Convert everything from the line containing "You are a GUI" down to the line containing "This screenshot has width=1036, height=1159." into a numbered list, leaving out any blank lines.

MATERIAL:
-.-.-

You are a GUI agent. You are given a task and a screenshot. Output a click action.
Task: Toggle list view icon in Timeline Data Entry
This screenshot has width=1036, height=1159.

-.-.-

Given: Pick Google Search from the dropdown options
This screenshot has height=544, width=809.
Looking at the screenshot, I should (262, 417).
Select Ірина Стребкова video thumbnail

-.-.-

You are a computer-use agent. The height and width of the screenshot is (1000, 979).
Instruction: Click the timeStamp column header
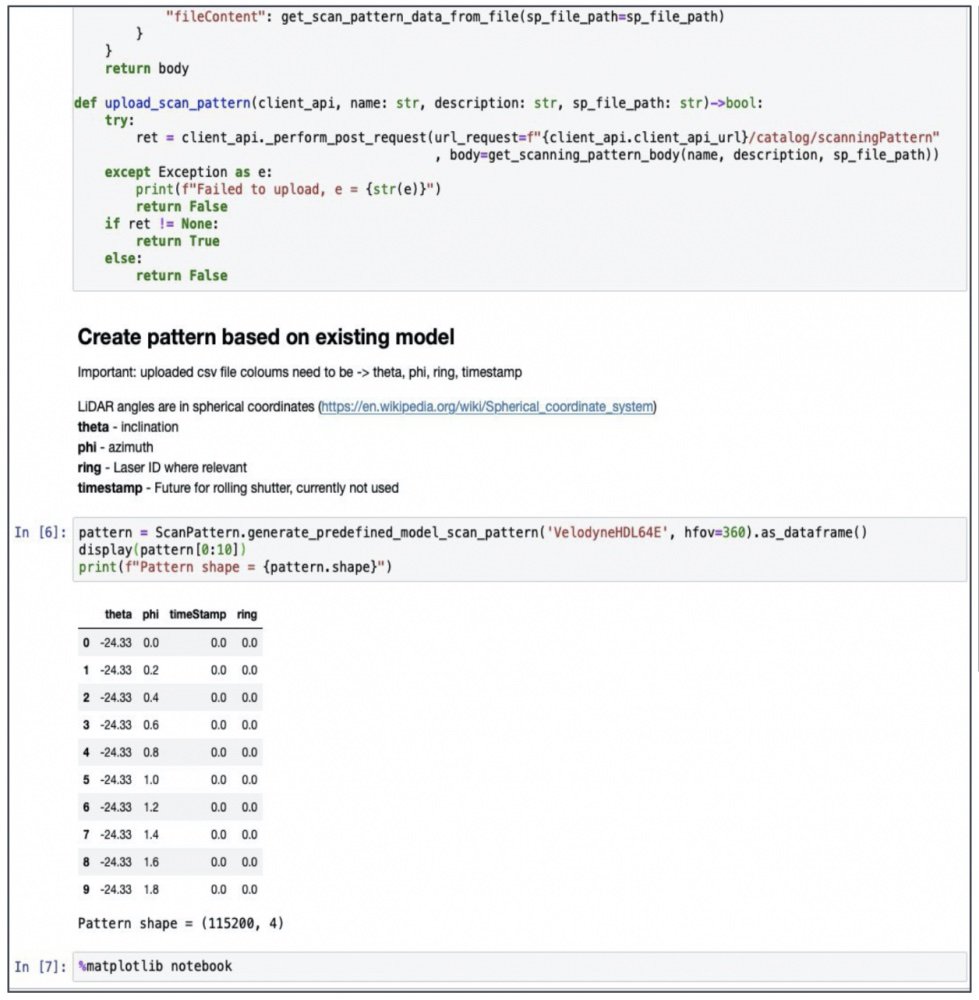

-.-.-

SOLUTION TO THIS EXERCISE:
1. You are a GUI agent. You are given a task and a screenshot. Output a click action.
2. Task: Toggle list view icon in Timeline Data Entry
3. This screenshot has width=1036, height=1159.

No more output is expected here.